» AIM OF THE EXERCISE: A single figure is required: the number of lines below in which the word "left" occurs.

(Collected data entries)
____________
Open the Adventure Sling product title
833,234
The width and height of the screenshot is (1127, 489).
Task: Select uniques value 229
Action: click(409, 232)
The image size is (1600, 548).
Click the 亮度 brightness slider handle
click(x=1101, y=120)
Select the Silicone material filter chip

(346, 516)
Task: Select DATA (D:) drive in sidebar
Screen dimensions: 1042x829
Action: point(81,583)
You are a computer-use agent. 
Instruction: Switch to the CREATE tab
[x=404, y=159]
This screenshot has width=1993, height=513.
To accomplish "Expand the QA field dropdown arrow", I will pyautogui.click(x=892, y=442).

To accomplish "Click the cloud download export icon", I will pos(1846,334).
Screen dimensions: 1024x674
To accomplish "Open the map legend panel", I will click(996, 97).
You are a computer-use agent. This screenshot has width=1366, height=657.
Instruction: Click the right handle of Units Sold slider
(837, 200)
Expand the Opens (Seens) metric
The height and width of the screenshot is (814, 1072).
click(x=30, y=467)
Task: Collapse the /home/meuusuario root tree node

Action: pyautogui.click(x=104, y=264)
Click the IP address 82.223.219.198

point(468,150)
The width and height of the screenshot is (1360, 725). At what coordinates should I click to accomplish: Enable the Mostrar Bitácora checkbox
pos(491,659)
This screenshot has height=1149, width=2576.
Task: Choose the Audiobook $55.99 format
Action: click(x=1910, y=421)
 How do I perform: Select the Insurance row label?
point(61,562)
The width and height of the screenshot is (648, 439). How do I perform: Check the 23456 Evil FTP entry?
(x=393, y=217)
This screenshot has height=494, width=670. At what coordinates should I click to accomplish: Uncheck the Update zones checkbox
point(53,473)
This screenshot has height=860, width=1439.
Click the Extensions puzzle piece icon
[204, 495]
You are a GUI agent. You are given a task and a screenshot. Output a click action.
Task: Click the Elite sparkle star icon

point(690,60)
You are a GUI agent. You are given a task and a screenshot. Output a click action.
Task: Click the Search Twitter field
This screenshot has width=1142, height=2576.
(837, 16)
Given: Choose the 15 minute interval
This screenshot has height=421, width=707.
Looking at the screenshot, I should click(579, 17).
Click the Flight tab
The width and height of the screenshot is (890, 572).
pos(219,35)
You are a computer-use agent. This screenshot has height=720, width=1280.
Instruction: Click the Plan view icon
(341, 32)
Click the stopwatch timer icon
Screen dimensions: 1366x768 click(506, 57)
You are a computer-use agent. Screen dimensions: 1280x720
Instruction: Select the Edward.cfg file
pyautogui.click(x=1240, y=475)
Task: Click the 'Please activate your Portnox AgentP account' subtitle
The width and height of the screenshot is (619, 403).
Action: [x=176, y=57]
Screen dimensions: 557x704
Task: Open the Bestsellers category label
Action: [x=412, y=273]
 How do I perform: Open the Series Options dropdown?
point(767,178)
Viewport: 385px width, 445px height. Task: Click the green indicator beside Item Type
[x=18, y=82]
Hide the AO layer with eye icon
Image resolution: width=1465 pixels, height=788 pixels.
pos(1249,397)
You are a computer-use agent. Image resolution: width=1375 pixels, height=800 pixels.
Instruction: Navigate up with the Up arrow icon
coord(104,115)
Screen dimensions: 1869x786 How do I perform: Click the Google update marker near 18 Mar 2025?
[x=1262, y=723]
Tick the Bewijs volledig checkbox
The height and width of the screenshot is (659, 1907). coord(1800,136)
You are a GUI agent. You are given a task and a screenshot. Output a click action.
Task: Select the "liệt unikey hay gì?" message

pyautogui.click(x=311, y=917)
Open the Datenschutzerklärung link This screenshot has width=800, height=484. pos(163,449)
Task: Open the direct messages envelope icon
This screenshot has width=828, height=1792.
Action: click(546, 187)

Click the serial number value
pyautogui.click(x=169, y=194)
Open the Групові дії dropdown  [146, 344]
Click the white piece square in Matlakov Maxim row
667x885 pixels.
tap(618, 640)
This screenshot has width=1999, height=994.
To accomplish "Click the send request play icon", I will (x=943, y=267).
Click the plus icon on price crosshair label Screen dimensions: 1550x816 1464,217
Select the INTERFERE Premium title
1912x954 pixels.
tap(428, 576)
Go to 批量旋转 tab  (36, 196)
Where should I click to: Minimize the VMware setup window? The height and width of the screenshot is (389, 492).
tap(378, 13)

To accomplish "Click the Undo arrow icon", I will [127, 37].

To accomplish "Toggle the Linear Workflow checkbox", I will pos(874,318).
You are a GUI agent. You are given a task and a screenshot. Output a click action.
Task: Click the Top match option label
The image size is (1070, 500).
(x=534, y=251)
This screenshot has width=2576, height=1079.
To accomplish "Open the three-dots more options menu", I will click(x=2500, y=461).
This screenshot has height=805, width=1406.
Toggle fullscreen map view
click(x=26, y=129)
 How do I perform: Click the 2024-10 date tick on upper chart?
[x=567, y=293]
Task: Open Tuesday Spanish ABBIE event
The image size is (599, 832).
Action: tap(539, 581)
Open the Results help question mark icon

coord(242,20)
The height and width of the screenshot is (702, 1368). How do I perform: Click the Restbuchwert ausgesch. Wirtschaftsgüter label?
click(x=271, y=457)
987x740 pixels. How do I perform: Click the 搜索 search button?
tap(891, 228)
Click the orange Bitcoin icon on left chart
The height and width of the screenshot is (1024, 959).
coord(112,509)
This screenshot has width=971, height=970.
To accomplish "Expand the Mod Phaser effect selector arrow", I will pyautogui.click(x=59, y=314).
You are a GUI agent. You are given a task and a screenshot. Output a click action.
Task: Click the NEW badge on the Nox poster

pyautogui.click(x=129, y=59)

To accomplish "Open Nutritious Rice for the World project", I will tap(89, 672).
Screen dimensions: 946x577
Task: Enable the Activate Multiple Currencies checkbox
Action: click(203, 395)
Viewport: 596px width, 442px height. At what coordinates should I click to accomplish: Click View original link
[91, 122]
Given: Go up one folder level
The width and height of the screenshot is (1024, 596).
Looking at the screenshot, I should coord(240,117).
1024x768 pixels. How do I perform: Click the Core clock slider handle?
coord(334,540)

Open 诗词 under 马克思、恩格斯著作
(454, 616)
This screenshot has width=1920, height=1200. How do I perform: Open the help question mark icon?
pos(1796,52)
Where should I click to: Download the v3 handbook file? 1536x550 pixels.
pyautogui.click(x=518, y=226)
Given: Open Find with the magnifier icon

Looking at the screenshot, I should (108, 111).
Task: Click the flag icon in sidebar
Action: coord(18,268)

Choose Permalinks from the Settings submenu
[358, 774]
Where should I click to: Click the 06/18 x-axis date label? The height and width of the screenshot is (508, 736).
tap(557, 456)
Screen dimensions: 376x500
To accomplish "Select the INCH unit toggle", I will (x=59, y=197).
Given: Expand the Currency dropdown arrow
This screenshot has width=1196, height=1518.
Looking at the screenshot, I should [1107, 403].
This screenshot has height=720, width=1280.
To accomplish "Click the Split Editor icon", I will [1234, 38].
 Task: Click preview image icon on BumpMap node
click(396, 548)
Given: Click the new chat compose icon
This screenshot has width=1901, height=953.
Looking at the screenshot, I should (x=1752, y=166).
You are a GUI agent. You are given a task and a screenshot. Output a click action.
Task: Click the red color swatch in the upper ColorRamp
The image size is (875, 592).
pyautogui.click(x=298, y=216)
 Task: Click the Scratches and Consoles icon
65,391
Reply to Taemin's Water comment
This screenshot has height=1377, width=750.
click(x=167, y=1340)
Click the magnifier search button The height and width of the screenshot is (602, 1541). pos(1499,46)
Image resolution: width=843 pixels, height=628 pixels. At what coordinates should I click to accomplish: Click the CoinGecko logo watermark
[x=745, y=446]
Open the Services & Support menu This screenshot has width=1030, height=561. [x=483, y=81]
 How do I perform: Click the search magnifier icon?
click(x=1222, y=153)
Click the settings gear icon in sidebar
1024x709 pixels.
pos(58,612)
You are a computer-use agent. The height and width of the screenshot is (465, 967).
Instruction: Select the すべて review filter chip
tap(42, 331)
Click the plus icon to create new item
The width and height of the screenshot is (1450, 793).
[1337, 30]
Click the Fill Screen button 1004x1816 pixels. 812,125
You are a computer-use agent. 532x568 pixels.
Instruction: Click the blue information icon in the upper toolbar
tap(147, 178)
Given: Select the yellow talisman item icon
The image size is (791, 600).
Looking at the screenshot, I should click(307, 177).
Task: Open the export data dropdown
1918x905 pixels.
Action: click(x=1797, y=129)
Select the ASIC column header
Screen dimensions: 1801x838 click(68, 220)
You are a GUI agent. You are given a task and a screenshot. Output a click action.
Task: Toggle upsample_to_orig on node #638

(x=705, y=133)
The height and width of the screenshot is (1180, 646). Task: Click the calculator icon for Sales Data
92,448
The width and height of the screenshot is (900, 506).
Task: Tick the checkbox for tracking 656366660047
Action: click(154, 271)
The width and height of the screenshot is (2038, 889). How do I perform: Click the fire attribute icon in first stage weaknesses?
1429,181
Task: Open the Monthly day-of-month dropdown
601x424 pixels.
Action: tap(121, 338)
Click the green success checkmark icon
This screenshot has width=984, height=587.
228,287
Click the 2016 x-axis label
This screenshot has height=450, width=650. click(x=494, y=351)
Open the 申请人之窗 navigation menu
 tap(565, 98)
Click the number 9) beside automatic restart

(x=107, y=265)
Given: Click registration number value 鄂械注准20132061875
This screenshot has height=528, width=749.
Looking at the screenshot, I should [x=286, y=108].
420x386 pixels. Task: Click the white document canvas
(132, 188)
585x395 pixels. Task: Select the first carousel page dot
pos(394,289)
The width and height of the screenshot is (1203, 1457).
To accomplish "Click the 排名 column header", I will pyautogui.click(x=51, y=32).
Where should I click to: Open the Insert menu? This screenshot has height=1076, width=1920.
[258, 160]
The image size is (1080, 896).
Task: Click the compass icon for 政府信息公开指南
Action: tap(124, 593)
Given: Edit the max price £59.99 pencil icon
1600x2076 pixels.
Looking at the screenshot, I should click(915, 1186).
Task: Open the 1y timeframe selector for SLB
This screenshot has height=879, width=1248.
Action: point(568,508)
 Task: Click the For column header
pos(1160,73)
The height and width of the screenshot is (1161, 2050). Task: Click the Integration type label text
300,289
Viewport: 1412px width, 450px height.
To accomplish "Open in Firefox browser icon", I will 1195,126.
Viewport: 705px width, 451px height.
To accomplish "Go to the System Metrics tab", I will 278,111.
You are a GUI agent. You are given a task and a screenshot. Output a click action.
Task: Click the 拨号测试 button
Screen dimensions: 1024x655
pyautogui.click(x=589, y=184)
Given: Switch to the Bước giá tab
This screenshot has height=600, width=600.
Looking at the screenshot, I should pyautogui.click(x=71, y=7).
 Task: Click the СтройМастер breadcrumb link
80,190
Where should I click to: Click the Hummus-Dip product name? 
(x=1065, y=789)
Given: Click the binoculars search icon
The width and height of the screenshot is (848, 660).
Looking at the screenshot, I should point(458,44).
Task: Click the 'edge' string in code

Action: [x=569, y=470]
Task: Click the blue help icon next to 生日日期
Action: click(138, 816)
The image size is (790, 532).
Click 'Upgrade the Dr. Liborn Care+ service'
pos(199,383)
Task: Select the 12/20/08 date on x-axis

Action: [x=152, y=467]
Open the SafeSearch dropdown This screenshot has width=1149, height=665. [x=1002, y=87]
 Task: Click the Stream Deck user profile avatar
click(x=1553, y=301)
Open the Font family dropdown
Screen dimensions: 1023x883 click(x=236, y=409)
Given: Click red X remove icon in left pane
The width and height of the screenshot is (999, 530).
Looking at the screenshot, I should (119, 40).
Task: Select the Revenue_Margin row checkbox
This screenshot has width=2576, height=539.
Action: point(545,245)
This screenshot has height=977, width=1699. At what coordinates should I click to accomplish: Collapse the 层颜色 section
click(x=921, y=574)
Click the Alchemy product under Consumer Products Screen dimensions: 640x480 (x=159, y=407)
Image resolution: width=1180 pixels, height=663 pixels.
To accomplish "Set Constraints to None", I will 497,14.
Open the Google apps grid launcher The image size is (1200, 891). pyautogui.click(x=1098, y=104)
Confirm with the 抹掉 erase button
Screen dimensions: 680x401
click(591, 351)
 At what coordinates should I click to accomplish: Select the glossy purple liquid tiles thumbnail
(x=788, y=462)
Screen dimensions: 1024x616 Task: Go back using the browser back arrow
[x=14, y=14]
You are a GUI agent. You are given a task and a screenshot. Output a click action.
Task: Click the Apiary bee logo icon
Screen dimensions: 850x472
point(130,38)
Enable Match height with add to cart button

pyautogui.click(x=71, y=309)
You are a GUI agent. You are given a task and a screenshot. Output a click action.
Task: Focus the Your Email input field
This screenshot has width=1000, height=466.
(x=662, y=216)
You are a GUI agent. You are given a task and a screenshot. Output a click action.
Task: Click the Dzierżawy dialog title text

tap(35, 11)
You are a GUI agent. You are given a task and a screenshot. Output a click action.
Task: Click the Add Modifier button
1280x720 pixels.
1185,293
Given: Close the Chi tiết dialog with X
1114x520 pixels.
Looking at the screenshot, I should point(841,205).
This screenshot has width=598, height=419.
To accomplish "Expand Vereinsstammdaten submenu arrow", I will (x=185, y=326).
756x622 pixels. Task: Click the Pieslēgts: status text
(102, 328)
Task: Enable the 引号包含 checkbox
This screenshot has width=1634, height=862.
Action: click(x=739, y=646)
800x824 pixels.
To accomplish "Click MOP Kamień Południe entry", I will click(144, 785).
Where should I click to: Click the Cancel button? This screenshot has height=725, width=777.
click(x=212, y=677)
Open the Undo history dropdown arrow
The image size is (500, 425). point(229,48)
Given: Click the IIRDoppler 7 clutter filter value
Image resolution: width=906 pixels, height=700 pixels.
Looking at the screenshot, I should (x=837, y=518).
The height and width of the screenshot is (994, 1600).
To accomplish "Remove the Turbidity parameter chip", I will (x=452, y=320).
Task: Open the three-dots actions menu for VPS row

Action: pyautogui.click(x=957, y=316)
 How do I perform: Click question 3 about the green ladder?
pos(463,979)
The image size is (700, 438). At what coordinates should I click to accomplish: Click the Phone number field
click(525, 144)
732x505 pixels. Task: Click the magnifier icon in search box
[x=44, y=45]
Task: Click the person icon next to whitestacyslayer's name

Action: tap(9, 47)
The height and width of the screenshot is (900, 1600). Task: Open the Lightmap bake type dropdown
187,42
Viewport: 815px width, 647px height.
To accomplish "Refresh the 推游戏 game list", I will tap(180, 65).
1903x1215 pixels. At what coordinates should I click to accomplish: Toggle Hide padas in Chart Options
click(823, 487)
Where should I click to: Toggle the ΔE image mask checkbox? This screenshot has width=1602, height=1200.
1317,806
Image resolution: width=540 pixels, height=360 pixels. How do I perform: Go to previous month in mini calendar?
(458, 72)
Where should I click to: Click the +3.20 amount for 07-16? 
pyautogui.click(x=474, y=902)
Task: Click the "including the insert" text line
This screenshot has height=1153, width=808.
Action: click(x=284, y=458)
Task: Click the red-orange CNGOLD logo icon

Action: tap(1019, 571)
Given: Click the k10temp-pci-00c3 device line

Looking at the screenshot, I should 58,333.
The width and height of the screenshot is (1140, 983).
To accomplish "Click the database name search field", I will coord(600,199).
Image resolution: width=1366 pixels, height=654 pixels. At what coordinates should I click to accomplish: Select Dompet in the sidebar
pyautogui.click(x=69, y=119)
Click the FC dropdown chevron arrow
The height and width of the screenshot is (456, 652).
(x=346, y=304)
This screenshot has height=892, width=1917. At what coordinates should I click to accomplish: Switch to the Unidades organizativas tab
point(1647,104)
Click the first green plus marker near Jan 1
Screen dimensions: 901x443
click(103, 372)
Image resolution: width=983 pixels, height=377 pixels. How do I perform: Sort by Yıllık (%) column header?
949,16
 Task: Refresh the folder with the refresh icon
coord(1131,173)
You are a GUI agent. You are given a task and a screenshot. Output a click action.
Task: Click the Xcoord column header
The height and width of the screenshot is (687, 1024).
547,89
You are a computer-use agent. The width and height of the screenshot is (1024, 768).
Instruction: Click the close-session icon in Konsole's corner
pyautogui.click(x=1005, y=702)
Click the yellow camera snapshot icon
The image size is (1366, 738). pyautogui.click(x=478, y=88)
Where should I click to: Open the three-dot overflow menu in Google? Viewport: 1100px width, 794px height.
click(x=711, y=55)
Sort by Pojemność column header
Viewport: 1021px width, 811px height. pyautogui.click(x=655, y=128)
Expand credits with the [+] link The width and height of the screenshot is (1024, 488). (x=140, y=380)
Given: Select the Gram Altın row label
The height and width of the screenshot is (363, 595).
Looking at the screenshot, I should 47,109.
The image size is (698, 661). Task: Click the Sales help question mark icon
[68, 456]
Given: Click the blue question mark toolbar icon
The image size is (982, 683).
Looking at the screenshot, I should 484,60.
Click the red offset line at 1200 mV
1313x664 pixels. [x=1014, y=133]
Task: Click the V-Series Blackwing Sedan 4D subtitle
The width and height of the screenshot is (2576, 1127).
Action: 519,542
____________
» SOLUTION TO THE EXERCISE: 2